Exercise brief: Which lines of the data include the string "badge"? List them all.

Dataset items:
▶
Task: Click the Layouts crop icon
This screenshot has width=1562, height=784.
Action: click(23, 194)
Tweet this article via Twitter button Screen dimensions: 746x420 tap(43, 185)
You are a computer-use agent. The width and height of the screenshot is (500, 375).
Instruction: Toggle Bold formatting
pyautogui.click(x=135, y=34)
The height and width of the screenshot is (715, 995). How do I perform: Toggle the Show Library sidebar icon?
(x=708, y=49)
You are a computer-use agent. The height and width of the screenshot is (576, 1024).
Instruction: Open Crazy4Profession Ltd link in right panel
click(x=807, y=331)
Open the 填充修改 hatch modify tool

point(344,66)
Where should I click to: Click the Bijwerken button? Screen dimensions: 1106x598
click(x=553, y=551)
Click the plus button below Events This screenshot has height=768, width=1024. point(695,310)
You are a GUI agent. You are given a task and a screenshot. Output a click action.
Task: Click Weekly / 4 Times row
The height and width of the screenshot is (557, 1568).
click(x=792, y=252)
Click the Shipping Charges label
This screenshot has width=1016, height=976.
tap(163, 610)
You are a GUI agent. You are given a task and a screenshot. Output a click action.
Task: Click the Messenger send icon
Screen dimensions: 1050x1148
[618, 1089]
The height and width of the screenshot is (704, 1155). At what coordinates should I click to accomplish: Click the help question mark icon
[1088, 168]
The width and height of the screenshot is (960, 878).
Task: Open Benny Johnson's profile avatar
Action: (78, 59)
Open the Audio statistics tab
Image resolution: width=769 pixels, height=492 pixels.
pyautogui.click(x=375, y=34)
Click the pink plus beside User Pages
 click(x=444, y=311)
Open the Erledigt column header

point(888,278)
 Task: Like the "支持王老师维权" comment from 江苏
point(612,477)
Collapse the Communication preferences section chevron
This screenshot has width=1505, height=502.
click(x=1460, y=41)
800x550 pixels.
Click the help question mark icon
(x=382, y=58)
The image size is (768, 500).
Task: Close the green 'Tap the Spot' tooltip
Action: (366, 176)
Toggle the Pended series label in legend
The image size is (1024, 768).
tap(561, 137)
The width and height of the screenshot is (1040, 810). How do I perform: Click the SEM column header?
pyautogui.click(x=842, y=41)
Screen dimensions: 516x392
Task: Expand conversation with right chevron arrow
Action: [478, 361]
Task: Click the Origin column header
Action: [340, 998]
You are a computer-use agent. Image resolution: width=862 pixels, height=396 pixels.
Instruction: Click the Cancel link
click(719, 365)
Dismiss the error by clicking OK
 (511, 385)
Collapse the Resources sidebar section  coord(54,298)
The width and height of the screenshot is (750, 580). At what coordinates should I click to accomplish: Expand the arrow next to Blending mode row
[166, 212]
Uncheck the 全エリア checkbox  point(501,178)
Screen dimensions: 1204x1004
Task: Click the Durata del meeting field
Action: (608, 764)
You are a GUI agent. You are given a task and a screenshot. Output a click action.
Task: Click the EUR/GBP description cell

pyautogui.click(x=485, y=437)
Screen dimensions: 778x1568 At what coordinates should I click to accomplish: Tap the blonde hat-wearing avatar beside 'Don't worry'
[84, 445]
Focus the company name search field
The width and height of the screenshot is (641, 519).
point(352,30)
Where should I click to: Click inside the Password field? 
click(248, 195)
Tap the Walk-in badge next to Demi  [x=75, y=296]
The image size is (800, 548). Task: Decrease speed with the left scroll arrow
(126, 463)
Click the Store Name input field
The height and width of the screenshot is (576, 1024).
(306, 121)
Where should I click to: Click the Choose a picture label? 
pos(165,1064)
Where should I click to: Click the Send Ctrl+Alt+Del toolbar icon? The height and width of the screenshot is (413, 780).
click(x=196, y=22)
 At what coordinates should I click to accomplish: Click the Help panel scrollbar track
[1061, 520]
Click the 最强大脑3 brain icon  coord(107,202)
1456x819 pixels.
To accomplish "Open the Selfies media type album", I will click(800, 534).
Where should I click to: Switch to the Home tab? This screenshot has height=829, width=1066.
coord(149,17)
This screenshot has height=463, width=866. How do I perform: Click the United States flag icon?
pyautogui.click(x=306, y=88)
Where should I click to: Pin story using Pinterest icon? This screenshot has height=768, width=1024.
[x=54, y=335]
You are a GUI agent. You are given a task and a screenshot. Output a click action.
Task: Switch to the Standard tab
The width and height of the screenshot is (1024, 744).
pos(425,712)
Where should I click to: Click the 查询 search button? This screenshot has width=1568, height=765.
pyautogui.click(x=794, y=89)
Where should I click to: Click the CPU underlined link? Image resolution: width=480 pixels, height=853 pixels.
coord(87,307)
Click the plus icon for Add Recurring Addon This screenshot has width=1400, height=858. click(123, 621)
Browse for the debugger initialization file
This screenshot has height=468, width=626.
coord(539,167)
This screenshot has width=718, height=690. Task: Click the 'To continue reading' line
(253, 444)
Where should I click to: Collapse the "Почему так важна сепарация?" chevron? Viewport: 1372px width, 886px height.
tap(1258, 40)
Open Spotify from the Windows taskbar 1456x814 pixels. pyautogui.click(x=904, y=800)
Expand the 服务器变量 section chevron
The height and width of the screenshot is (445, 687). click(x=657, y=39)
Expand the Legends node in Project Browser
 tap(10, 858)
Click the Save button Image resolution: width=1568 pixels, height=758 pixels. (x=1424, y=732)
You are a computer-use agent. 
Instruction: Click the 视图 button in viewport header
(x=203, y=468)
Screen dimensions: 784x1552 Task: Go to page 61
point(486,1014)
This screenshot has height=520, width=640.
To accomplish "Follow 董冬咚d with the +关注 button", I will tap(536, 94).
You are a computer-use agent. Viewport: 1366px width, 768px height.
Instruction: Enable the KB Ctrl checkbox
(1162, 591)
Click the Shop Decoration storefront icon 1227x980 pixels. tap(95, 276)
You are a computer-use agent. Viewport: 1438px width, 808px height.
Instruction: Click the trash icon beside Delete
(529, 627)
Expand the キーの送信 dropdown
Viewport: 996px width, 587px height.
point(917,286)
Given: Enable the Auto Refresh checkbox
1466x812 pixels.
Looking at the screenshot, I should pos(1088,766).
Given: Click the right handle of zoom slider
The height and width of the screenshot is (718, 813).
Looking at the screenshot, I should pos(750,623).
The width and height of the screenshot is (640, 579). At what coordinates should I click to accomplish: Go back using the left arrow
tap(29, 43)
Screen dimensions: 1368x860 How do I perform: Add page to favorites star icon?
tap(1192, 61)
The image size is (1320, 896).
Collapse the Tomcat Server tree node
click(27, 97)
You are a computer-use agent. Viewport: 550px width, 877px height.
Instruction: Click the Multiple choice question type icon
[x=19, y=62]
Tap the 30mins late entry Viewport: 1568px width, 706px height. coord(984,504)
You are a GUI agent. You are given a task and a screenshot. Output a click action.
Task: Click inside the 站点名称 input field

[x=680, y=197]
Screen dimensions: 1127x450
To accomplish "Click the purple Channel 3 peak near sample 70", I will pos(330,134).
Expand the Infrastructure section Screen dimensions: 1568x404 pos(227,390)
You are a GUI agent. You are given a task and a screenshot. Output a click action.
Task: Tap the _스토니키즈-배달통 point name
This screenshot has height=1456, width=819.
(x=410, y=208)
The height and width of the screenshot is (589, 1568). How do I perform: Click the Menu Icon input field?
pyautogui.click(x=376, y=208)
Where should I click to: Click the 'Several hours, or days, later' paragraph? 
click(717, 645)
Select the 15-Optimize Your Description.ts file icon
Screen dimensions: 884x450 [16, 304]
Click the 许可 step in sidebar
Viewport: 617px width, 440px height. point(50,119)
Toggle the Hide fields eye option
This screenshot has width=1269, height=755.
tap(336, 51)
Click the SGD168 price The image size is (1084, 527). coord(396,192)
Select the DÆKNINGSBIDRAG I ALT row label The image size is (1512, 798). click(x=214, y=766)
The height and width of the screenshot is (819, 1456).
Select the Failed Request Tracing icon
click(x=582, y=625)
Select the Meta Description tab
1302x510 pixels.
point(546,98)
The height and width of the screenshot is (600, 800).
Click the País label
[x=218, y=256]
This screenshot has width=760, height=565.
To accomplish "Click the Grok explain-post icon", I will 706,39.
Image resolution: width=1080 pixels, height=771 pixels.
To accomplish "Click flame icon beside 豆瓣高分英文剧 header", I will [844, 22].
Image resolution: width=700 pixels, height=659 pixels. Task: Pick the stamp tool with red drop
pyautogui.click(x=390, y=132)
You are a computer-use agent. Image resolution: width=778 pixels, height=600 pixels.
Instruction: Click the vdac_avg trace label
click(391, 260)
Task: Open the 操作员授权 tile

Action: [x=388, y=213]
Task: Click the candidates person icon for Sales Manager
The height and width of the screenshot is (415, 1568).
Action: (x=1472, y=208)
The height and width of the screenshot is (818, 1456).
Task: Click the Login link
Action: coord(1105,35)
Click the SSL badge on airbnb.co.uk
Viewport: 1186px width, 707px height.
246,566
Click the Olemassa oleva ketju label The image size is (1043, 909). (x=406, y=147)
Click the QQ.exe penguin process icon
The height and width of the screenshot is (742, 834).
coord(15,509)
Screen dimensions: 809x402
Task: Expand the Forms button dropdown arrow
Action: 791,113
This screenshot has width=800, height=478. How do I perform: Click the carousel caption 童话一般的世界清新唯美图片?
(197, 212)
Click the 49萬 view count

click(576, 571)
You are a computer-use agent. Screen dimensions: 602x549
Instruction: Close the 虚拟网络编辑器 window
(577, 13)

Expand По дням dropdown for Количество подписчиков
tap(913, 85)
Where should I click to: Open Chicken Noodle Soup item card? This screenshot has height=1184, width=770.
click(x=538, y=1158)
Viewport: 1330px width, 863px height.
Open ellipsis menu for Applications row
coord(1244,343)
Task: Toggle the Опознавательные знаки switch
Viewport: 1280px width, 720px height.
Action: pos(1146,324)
◀
Reply to the exercise:
Tap the Walk-in badge next to Demi  [x=75, y=296]
Click the SSL badge on airbnb.co.uk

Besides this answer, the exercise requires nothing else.